----- PROVIDED RECORDS

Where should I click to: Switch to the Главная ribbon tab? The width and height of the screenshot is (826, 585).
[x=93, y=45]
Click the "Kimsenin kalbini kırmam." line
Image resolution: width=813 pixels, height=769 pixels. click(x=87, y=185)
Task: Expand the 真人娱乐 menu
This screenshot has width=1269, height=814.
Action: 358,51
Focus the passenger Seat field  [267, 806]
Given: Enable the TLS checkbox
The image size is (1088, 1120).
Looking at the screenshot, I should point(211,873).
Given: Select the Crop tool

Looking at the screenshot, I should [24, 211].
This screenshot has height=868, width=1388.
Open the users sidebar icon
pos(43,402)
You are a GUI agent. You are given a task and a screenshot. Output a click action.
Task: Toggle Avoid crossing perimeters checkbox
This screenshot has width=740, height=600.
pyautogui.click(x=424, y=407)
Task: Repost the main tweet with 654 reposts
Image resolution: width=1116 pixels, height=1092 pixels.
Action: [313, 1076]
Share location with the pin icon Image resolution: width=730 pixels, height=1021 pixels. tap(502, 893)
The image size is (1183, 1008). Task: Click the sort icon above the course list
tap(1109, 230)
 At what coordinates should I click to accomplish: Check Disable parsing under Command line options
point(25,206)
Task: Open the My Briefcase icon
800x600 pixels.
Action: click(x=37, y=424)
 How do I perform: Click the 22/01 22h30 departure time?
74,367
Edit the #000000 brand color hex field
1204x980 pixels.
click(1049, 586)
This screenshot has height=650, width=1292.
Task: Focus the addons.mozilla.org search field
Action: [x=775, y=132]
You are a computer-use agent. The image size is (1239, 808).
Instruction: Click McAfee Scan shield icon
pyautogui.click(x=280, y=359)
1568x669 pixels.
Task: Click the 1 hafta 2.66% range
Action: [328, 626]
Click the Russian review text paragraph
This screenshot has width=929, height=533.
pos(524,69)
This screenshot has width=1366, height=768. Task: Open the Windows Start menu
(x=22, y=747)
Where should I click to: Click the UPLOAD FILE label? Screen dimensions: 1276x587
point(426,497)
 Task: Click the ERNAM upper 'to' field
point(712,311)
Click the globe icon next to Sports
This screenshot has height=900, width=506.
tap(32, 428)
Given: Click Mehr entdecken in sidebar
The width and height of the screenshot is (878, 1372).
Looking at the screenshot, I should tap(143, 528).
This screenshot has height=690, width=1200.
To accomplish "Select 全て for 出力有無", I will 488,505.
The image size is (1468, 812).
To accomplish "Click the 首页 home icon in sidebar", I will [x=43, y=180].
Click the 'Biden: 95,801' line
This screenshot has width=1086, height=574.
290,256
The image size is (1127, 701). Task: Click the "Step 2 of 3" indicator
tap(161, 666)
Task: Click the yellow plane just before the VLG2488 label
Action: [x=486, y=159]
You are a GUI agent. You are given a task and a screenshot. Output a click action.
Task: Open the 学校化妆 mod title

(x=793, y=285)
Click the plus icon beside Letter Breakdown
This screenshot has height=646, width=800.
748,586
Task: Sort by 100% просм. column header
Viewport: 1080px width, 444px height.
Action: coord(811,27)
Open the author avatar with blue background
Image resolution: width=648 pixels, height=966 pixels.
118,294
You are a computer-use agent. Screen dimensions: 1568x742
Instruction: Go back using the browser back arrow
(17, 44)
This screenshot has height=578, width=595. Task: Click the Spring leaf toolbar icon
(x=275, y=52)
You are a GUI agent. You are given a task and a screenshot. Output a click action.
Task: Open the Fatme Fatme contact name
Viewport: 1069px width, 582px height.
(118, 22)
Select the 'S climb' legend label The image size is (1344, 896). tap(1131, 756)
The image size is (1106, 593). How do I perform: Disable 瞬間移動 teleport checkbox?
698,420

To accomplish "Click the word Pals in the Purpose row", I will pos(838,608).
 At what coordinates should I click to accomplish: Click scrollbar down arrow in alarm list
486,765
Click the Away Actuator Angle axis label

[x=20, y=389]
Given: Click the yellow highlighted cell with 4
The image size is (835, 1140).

----------

▶ [INSTRUCTIONS FOR THE TASK]: Return every line of the preceding records in which the word "will" appears.

▶ [REPLY]:
To accomplish "Select 全て for 出力有無", I will 488,505.
To accomplish "Click the 首页 home icon in sidebar", I will [x=43, y=180].
To accomplish "Click the word Pals in the Purpose row", I will pos(838,608).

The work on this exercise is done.